In Masson v Parsons  HCA 21 (19 June 2019) the High Court heard the case of Mr Masson who sought to be recognised as a legal parent of the child his sperm conceived.
Mr Masson entered into an agreement with Ms Parsons to supply sperm for the purposes of conceiving a child. It was believed by Mr Masson that he would be the father of the child, would be named on the birth certificate and enjoy an ongoing role in the child’s life, providing financial, health, education and welfare support for the child.
After the conception of the child Mrs Parsons entered into a same sex de facto relationship with the second respondent in the case and the couple later married. The second respondent sought to be recognised as the legal parent of the child. This was against the wishes of Mr Masson, as he looked forward to having an ongoing relationship with his newly conceived daughter.
The matter was brought before the courts to decide whether Mr Masson would be defined as a parent for the purposes of the Family Law Act.
S 60H of the Family Law Act states that:
- If a child is born to a woman as a result of the carrying out of an artificial conception procedure while the woman was married to, or in a de facto relationship with another person (the other intended parent), then
- The child is the child of the woman and the other intended parent; and
- The child is not the child of the donor of the genetic material.
In this case the court made the finding that there was no de facto relationship established at the time of the conception of the child and therefor this section did not apply.

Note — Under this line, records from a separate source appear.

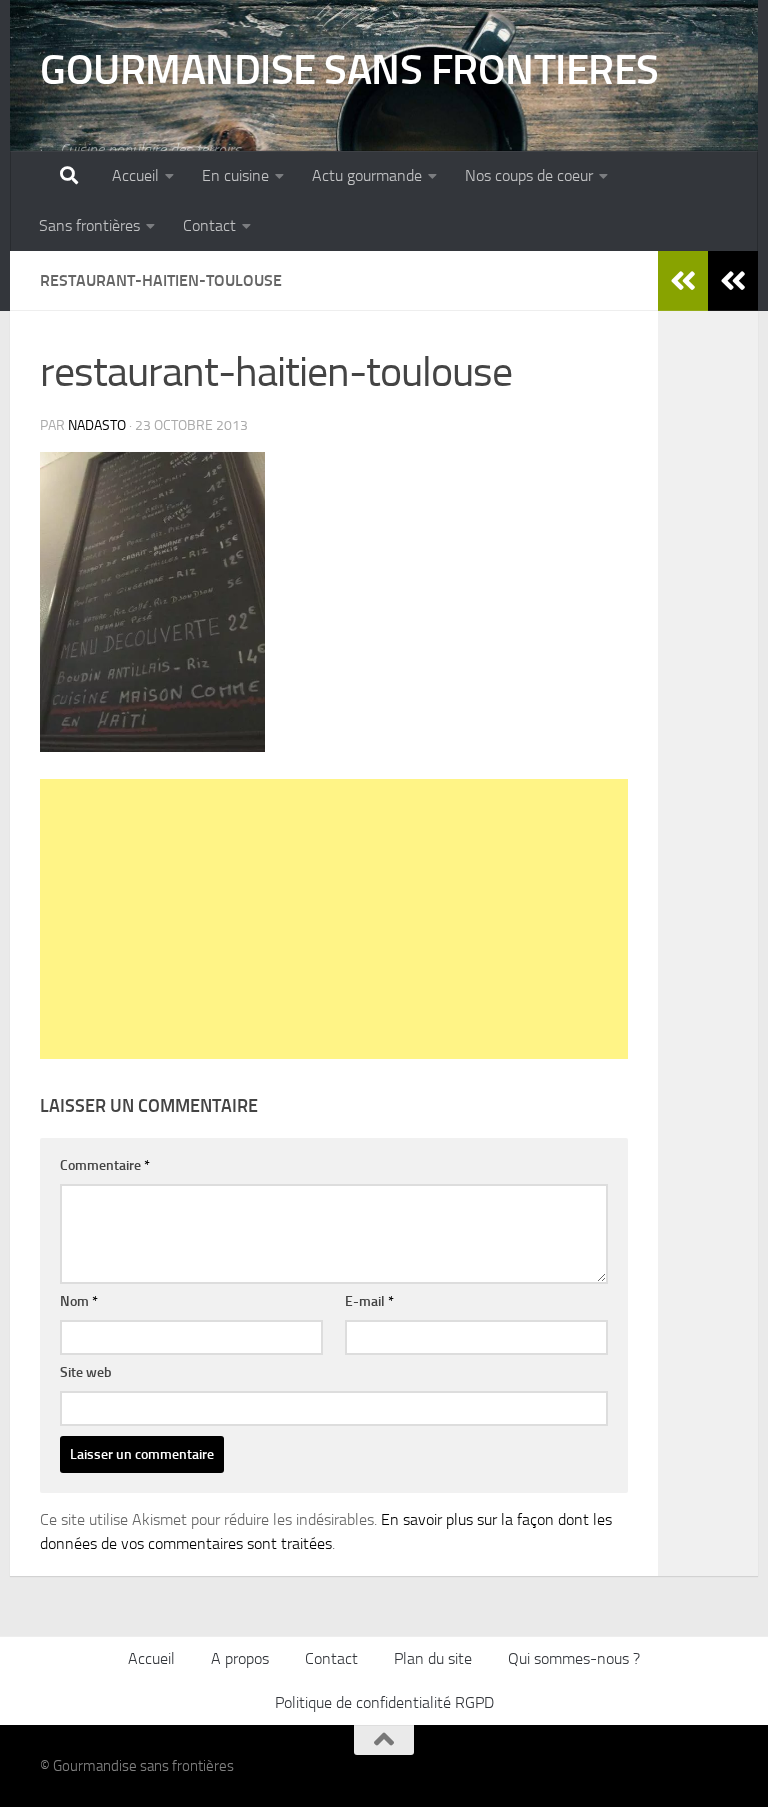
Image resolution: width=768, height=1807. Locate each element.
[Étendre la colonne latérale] (733, 281)
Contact (209, 225)
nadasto (97, 425)
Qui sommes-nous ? (574, 1658)
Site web (86, 1372)
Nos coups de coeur (529, 175)
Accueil (135, 175)
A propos (240, 1658)
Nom (79, 1301)
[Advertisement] (334, 919)
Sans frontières (89, 225)
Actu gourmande (367, 175)
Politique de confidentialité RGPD (384, 1702)
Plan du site (433, 1658)
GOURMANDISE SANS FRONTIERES (349, 70)
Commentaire (105, 1165)
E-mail (369, 1301)
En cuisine (235, 175)
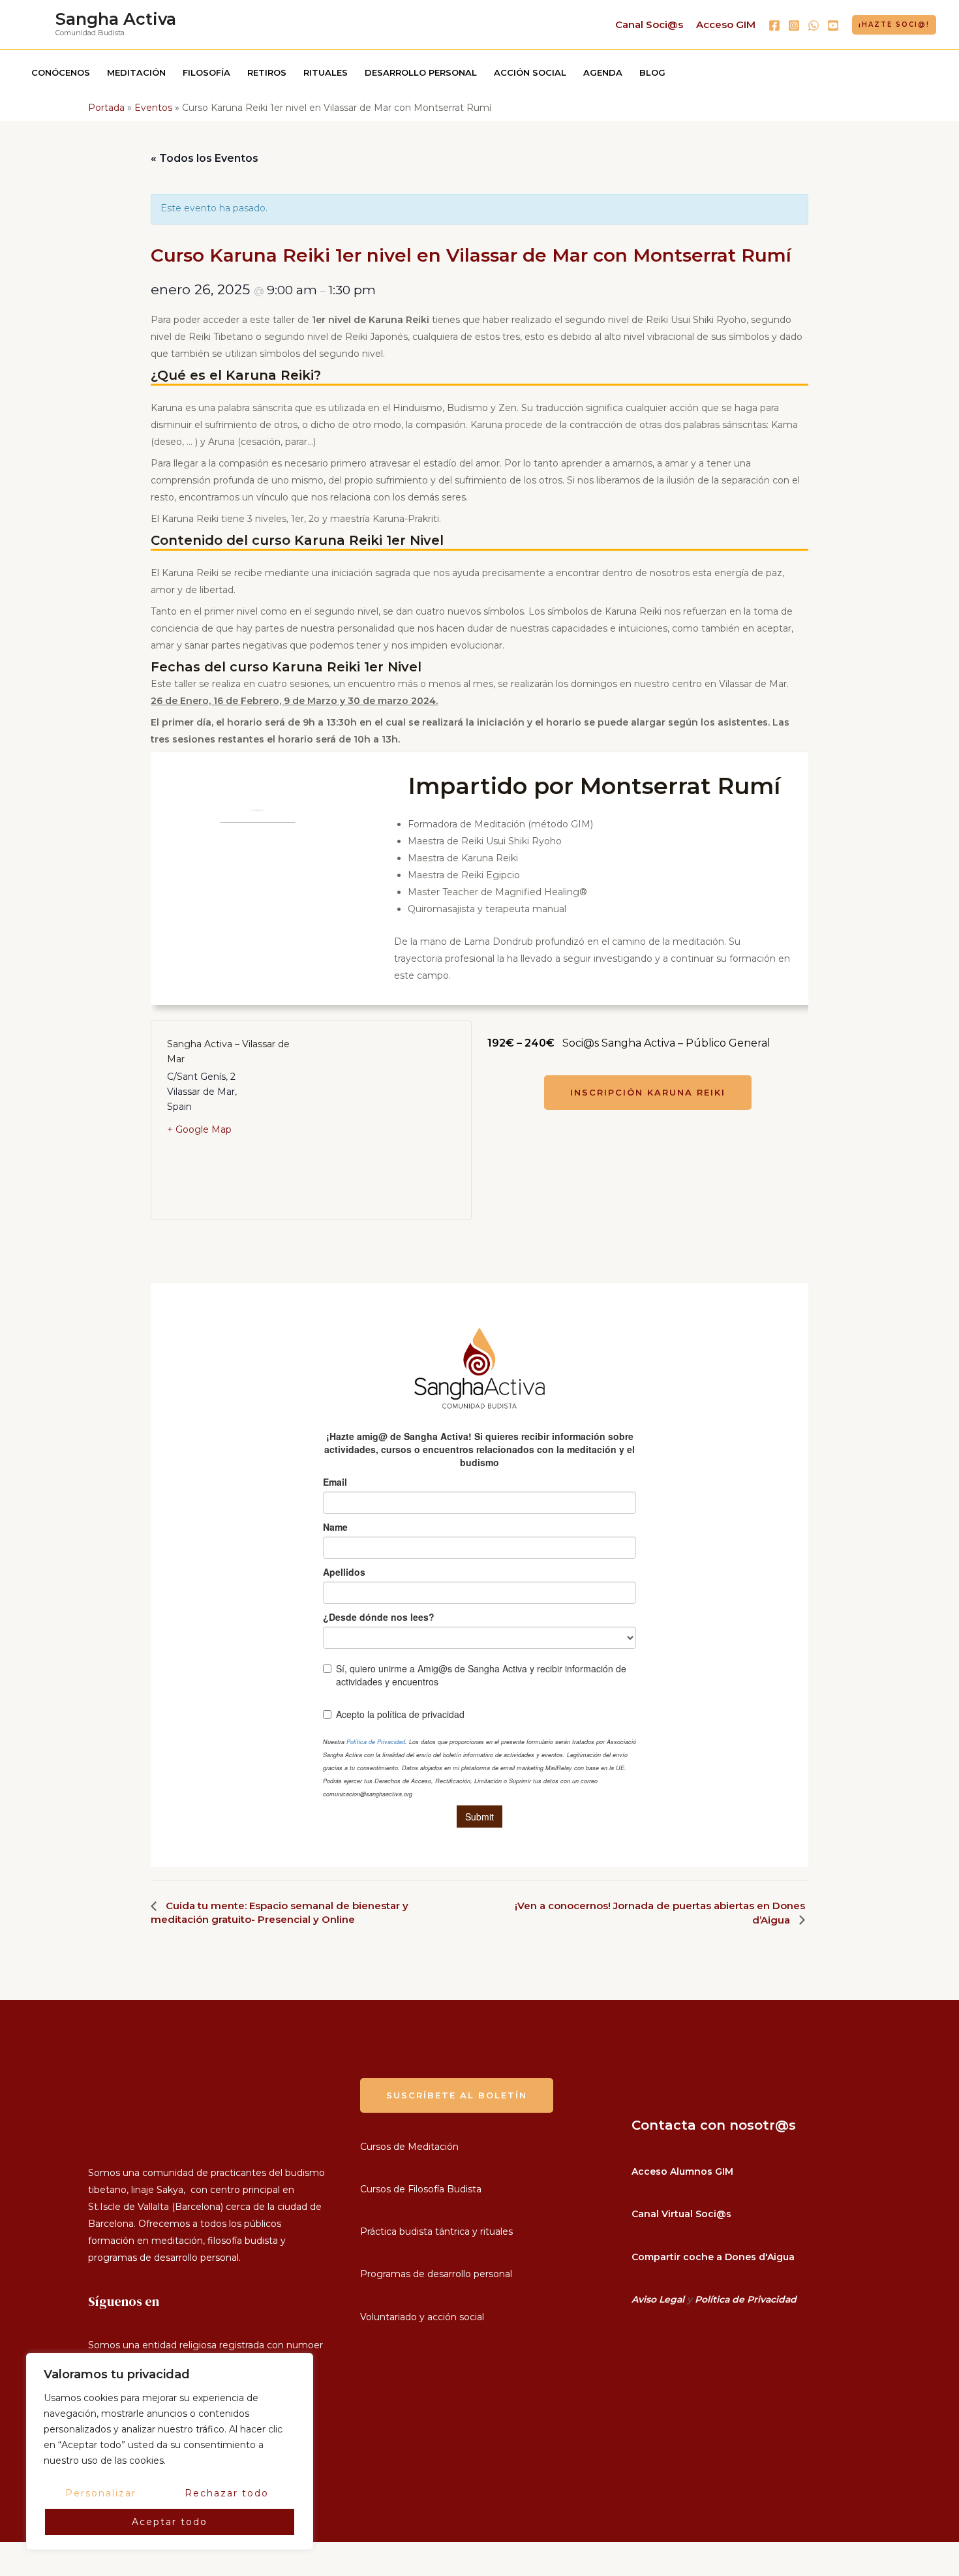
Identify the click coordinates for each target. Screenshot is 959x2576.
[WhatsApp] (813, 25)
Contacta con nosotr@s (714, 2125)
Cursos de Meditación (409, 2147)
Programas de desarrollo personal (436, 2274)
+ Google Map (199, 1129)
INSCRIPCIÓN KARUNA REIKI (647, 1092)
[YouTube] (833, 25)
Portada (106, 108)
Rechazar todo (227, 2493)
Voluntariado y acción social (422, 2317)
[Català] (7, 2567)
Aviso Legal (658, 2299)
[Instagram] (794, 25)
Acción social (530, 72)
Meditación (136, 72)
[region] (169, 2451)
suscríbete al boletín (456, 2095)
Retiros (266, 72)
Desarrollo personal (421, 72)
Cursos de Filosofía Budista (420, 2189)
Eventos (153, 108)
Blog (652, 72)
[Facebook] (774, 25)
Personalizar (100, 2493)
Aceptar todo (169, 2522)
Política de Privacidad (746, 2299)
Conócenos (60, 72)
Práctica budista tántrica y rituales (436, 2231)
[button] (894, 25)
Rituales (325, 72)
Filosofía (206, 72)
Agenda (602, 72)
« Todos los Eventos (204, 158)
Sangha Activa (115, 19)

The High Court held that a “parent” under the Family Law Act is a question of fact and degree, determined according to the “ordinary, contemporary understanding of a ‘parent’ and the relevant circumstances of the case at hand”.
In these circumstances Mr Masson had provided his sperm to facilitate the artificial conception of his daughter on the express or implied understanding that he would be the child’s parent, that he would be registered on her birth certificate as her parent (as he is) and that he would, as her parent, support and care for her, as he has done since her birth.
The High Court found that to characterise Mr Masson as a ‘sperm donor’ and not a
parent would be ignoring all but one of the relevant circumstances in this case and as such Mr Masson was allowed to be defined as the legal parent of his daughter.